Extracted entries:
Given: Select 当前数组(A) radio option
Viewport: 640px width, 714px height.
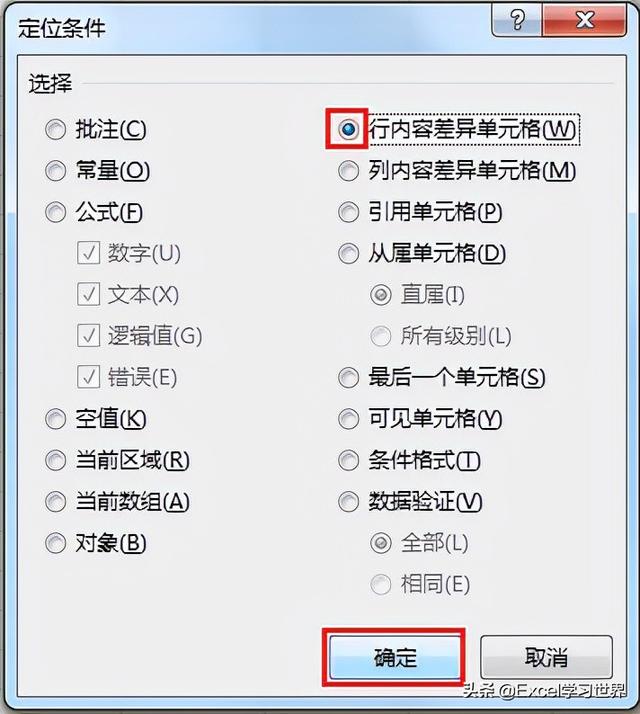Looking at the screenshot, I should click(55, 502).
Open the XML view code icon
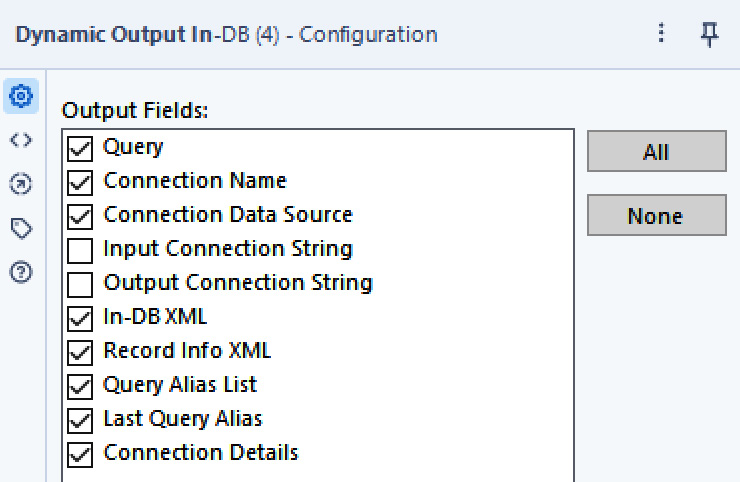The image size is (740, 482). [x=21, y=140]
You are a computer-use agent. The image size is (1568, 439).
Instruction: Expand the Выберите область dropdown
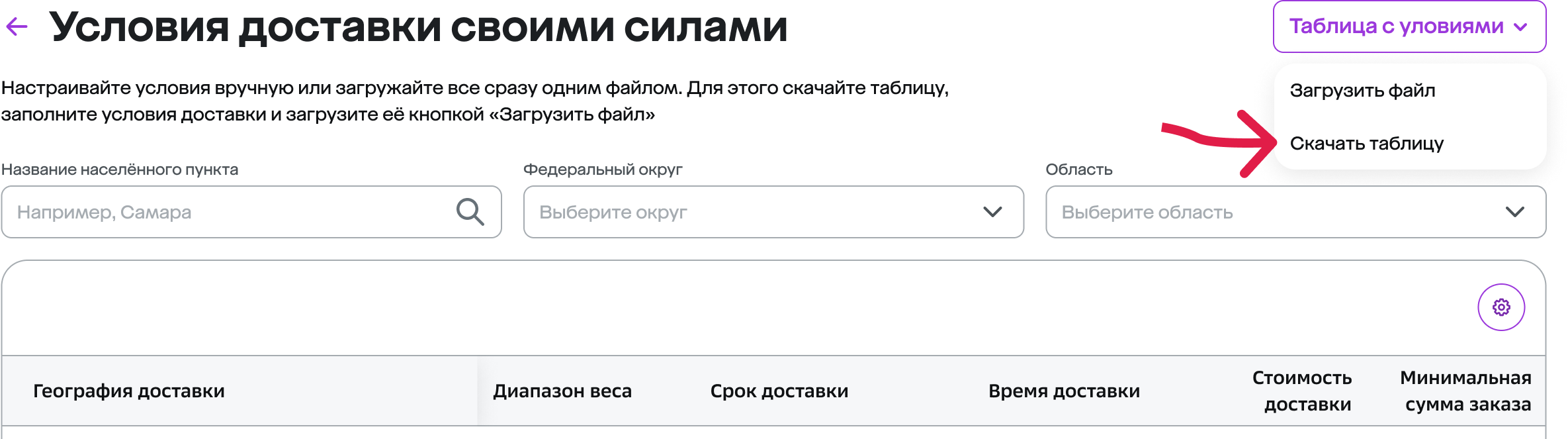(x=1295, y=212)
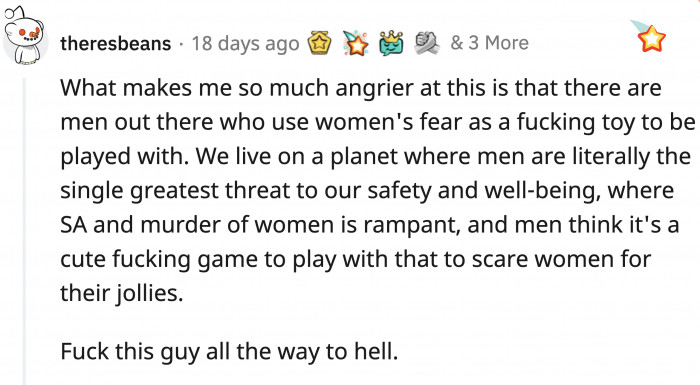This screenshot has width=700, height=385.
Task: Collapse the comment using the vertical thread line
Action: (x=25, y=231)
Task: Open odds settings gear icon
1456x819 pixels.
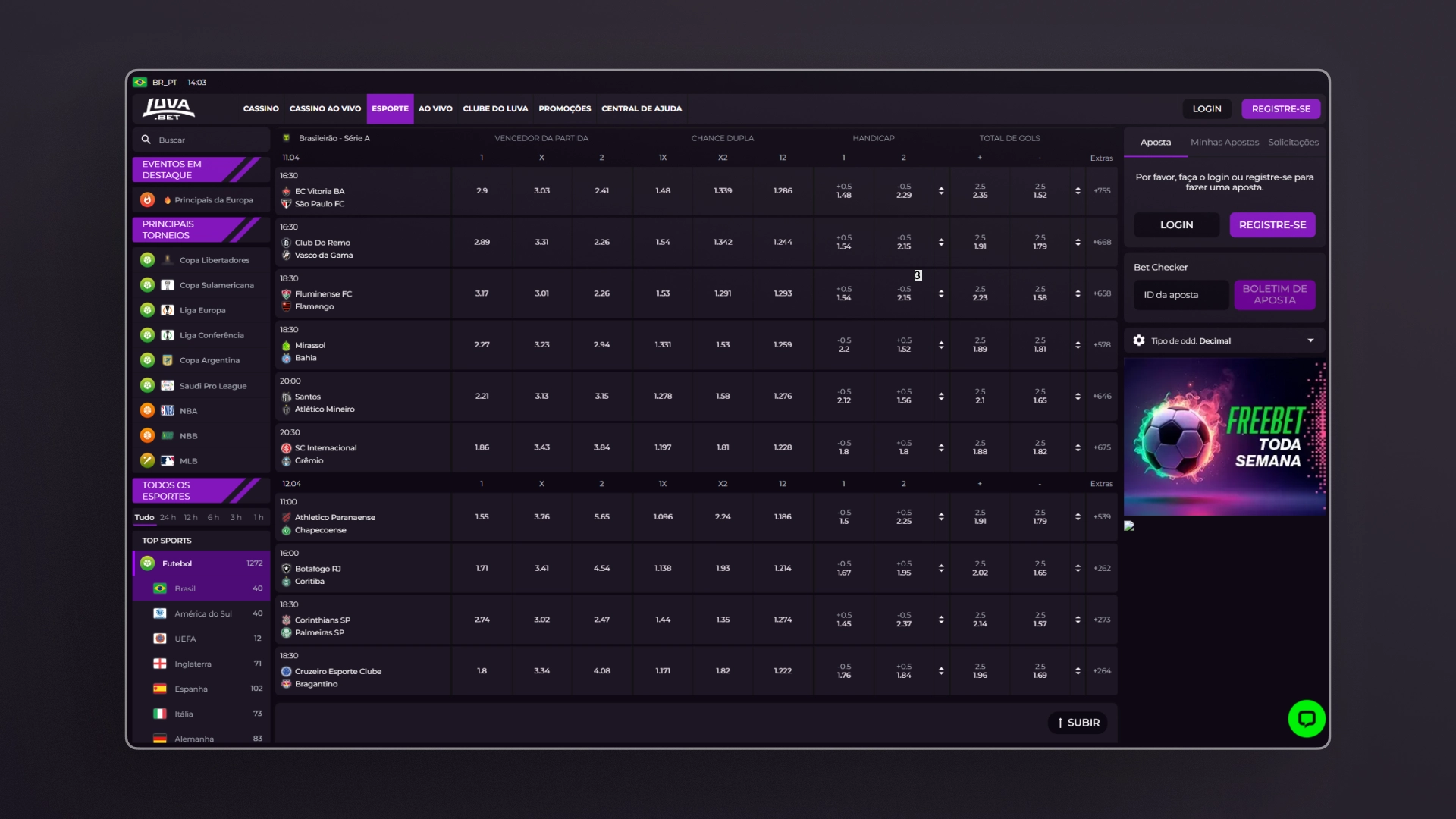Action: [1139, 340]
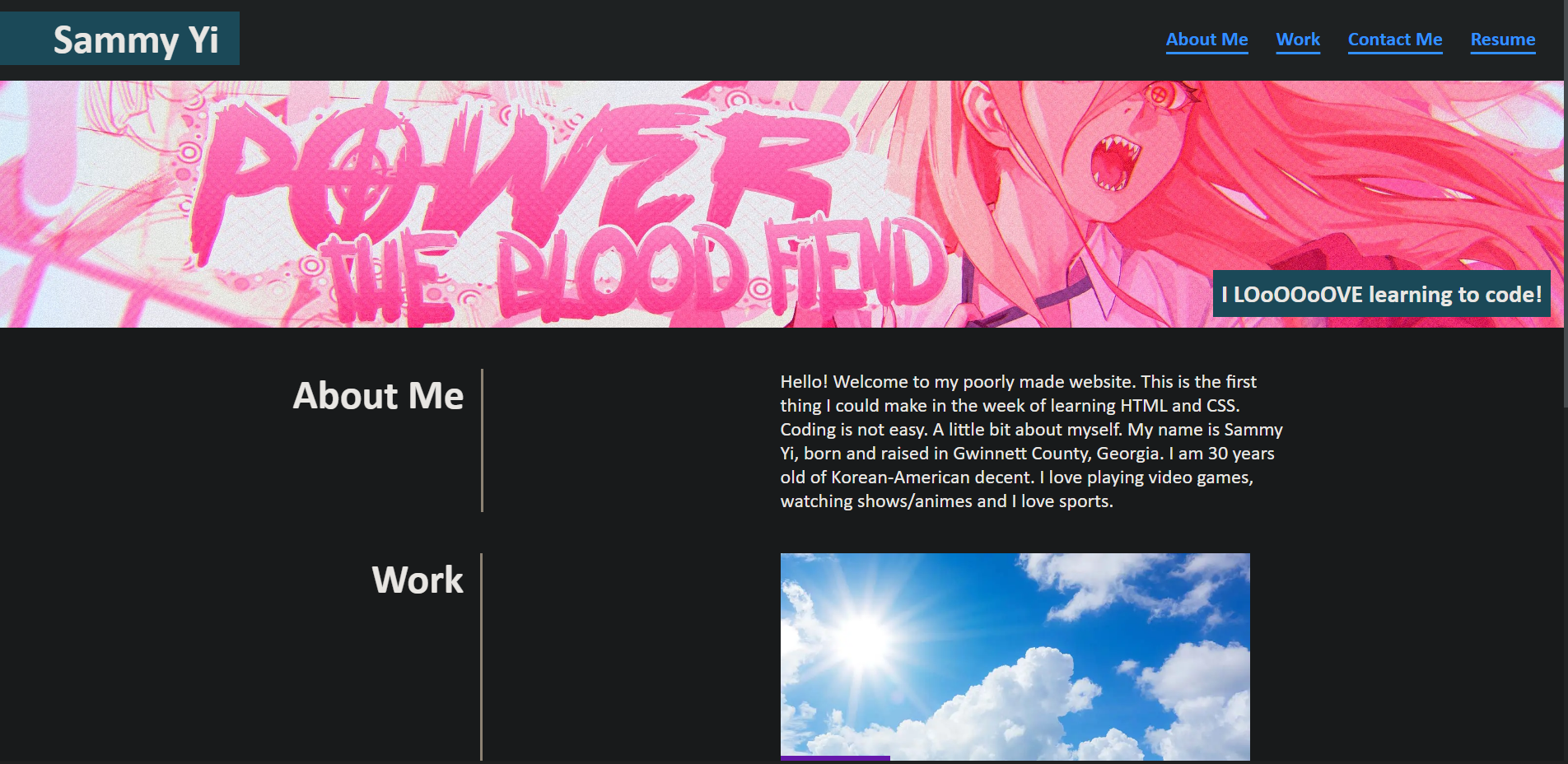The width and height of the screenshot is (1568, 764).
Task: Click the vertical divider beside Work heading
Action: [x=481, y=657]
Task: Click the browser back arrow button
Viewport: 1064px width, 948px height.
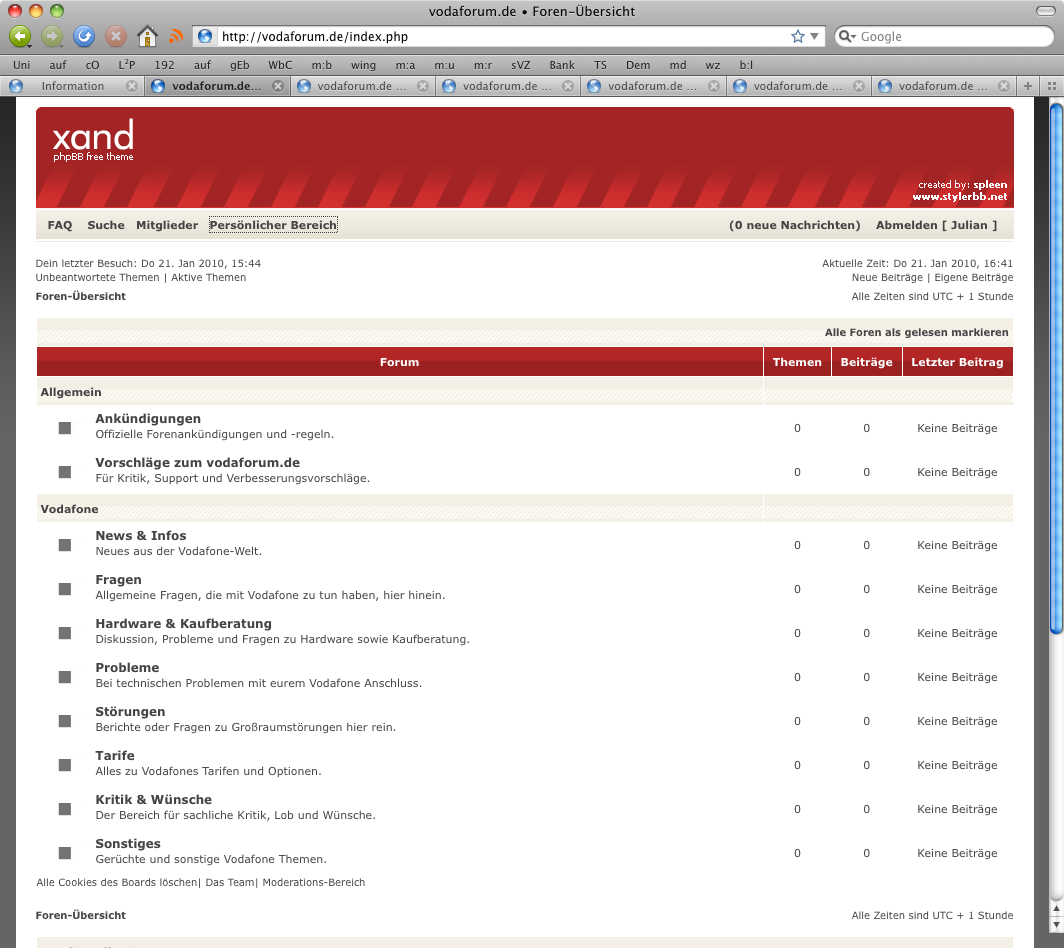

Aim of the exercise:
From the first line to the last, repeat the records exactly, leaving out the pictures.

Written solution:
Given: Select 当前数组(A) radio option
Viewport: 640px width, 714px height.
Looking at the screenshot, I should click(55, 502).
Open the XML view code icon
The image size is (740, 482). [x=21, y=140]
You are a computer-use agent. The image size is (1568, 439).
Instruction: Expand the Выберите область dropdown
(x=1295, y=212)
This screenshot has width=700, height=385.
Task: Collapse the comment using the vertical thread line
Action: (x=25, y=231)
Task: Open odds settings gear icon
1456x819 pixels.
Action: [1139, 340]
The width and height of the screenshot is (1568, 764).
Task: Click the vertical divider beside Work heading
Action: [x=481, y=657]
Task: Click the browser back arrow button
Viewport: 1064px width, 948px height.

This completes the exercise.